Ian asks me what I think, and I repeat a joke Tony made: ‘We have pubs in Stoke, we don’t have wine bars. There aren’t dart boards in wine bars!’
. . .
Stoke-on-Trent and darts are linked. The above anecdote suggests this, but I will bolster the case. Between 1979 and 1985 the city hosted the World Professional Darts Championships at Jollees Cabaret Club in Longton, at a boom time for darts with household names like Jocky Wilson and John Lowe in their prime. Stoke is where Phil Taylor plied his darts trade, who went on to win 16 World Championship titles—and as well as Taylor, other notable names like Maureen Flowers, Adrian Lewis and Ian White are associated with the city. Currently, DartsInStoke.com lists 13 leagues in and around Stoke. For context, London is the only other UK city I have found with a similar website, and CapitalArrows.com lists 11 leagues (London is roughly 36 times larger than Stoke in population). The DartsInStoke website features an annotated Google Map of all the places you can play, with the pubs marked by a dart board rather than a simple point. Zooming out to take them all in you can’t actually read the name of the city, just oke-on-, with St and Trent lost in a sea of dart boards. Rather than just linked, we might say Stoke has a taste for darts.
Taste is a loaded sociological concept, where questions around personal and collective preference are subject to critical probing—‘Because someone likes it’ is not an adequate response, the What and Why are important. If Stoke has a taste for darts, the Interviewing Ian story can answer to some probing. What darts is, Ian suggested, is a game like pool and skittles. Darts is an activity at home in a pub or working men’s club, and Tony’s comparison to wine bars is instructive; darts fits with a certain milieu.
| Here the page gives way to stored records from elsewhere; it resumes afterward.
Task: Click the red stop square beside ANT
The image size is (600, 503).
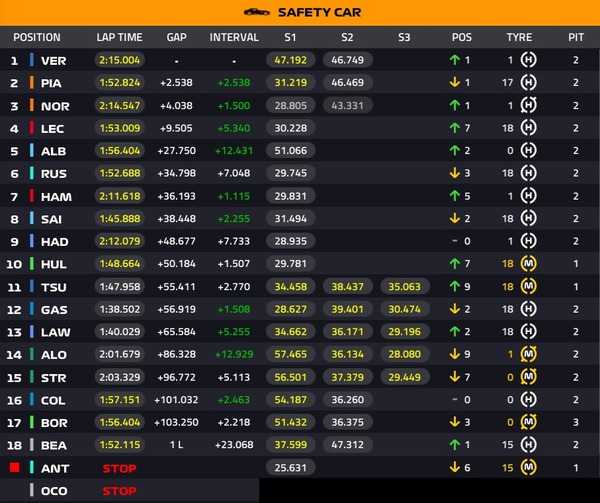Action: pos(15,467)
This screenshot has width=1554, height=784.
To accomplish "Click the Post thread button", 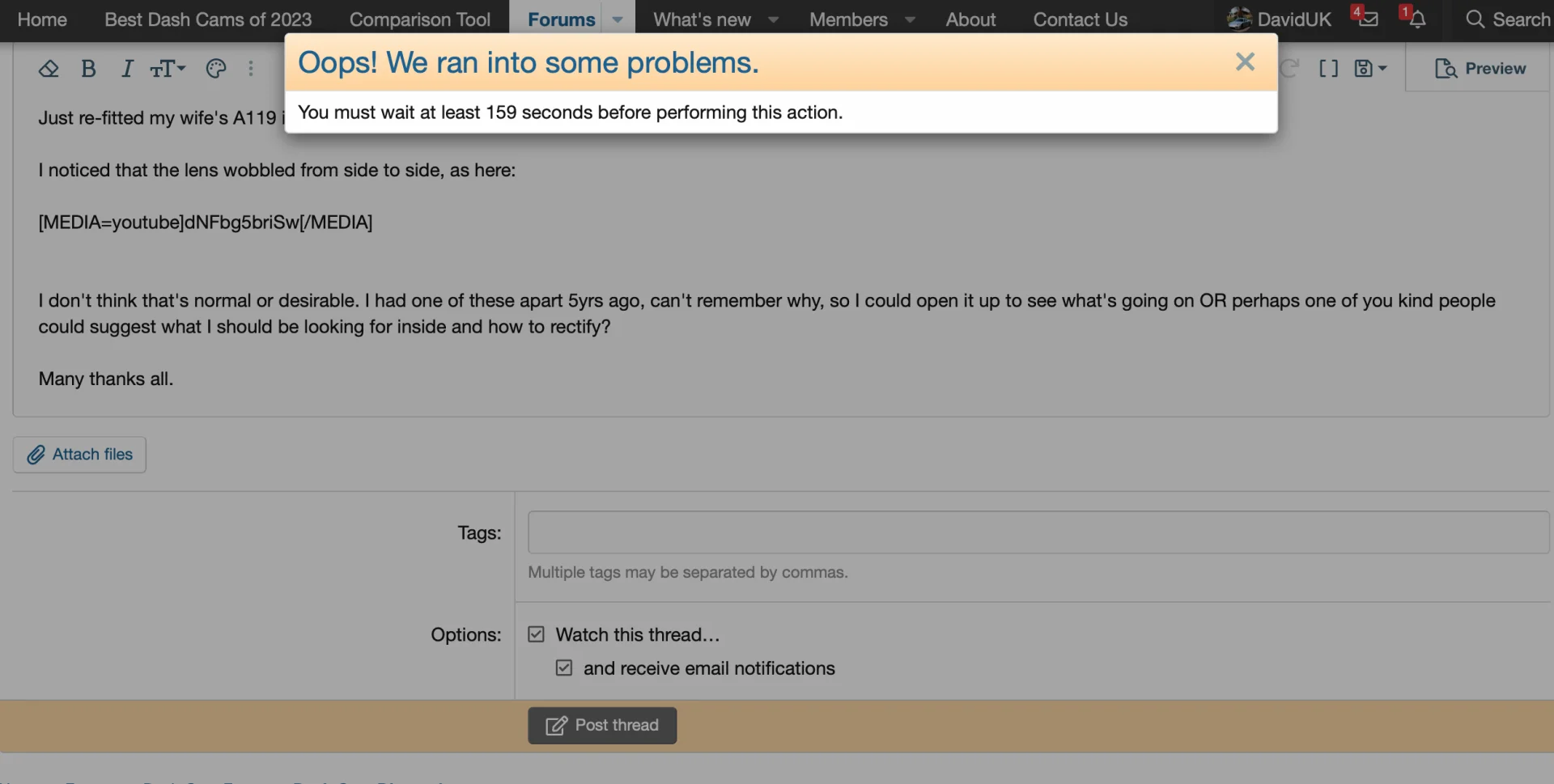I will point(602,726).
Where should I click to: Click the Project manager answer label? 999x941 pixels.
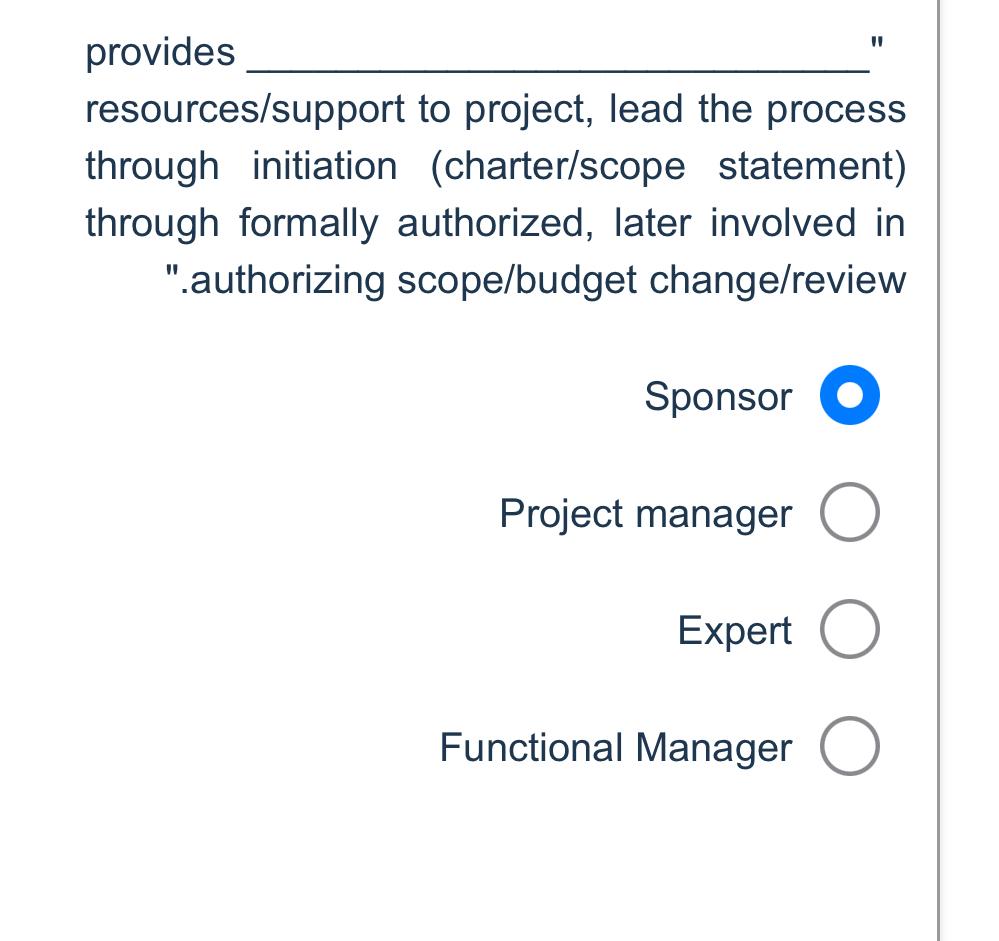(x=645, y=513)
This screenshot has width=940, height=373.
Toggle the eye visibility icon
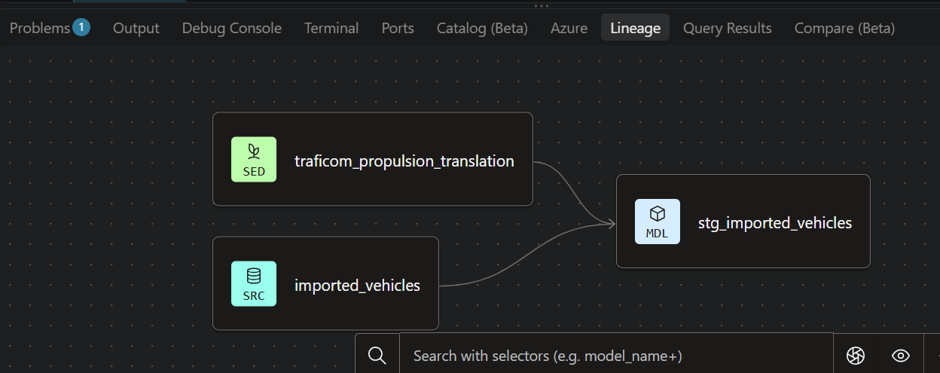click(x=900, y=356)
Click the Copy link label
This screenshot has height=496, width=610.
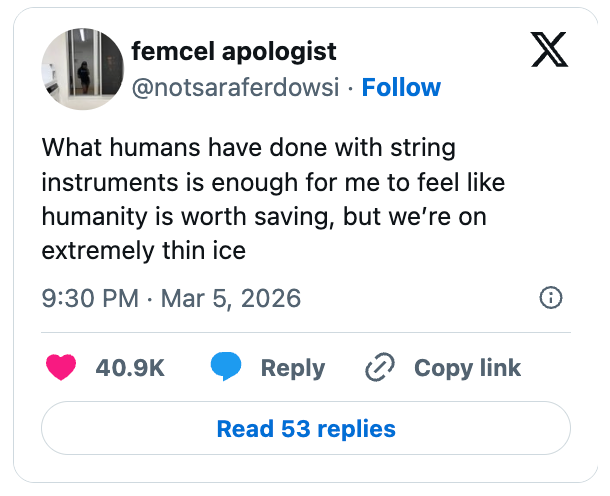tap(467, 367)
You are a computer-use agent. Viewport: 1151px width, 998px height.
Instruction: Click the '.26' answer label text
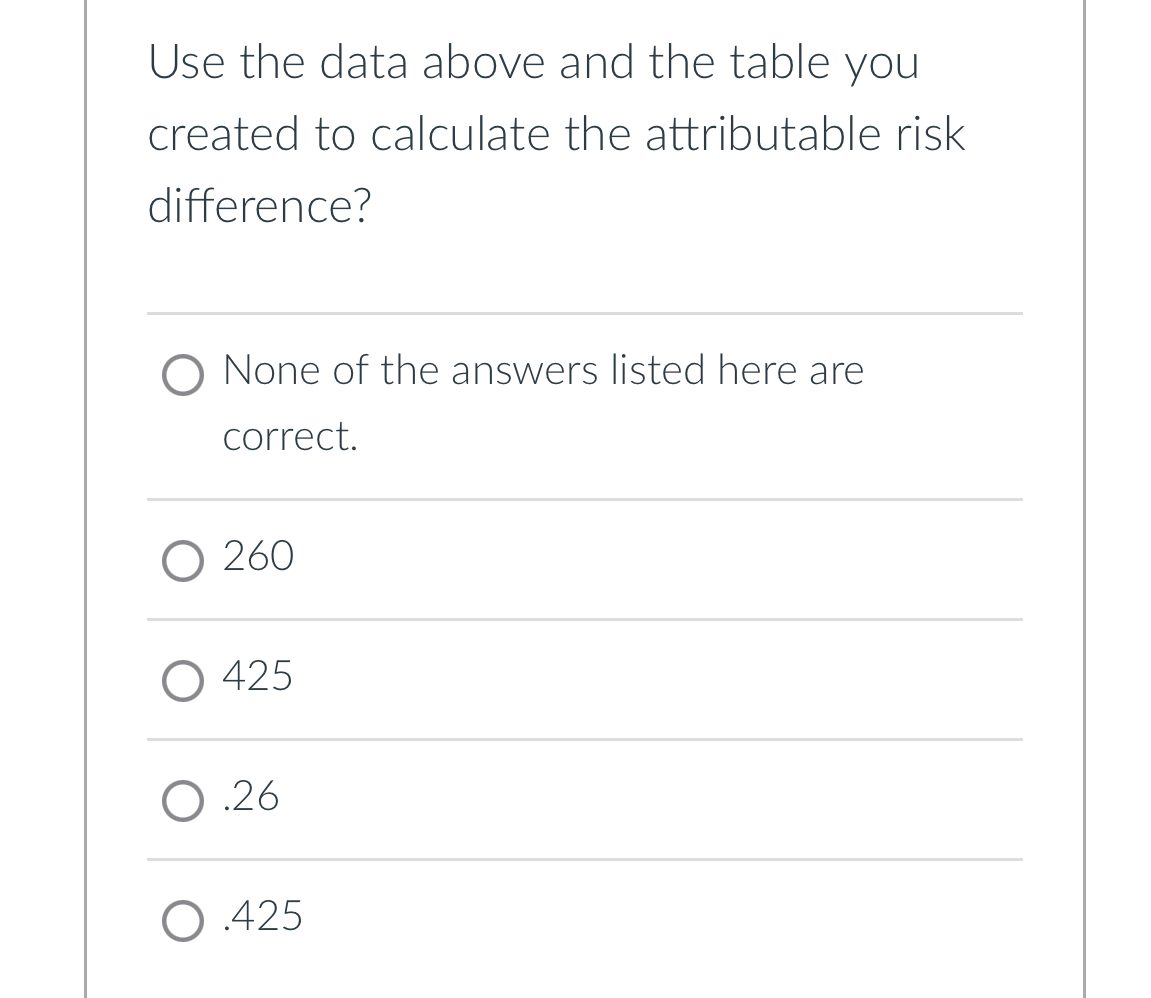pyautogui.click(x=251, y=797)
This milieu was famously mocked on Not the Nine O’clock News [3], as two darts players, ‘Fat Belly’ and ‘Even Fatter Belly’, stumble toward the oche [4] not to throw a dart, but pick up a drink instead; their success measured not by points on the board, but milligrams of alcohol consumed. Darts is also something, per Ian and Andy’s pub not a palace game, that can be thrilling to watch and play—especially in Stoke. It is also competitive.
The Why is also gestured at—why might people like it? Ian makes a link between local history and infrastructure. Famous players like Taylor and Bristow bolstered a regional appetite for the game, and this appetite was and is appeased as pubs keep their dart boards rather than trading for more tables and seating. At least in Ian’s account, the gastropub is yet to take over Stoke. Reading Tony’s joke another way, and keeping with a sense of infrastructure, there aren’t wine bars to draw punters away into other pleasures—darts might be a preference of necessity, invoking Pierre Bourdieu’s (1984) famous sociology of cultural taste. But also, in the way Ian describes his game with Andy Hamilton, darts in Stoke seems uniquely exciting—Stokies like darts because darts in Stoke is great.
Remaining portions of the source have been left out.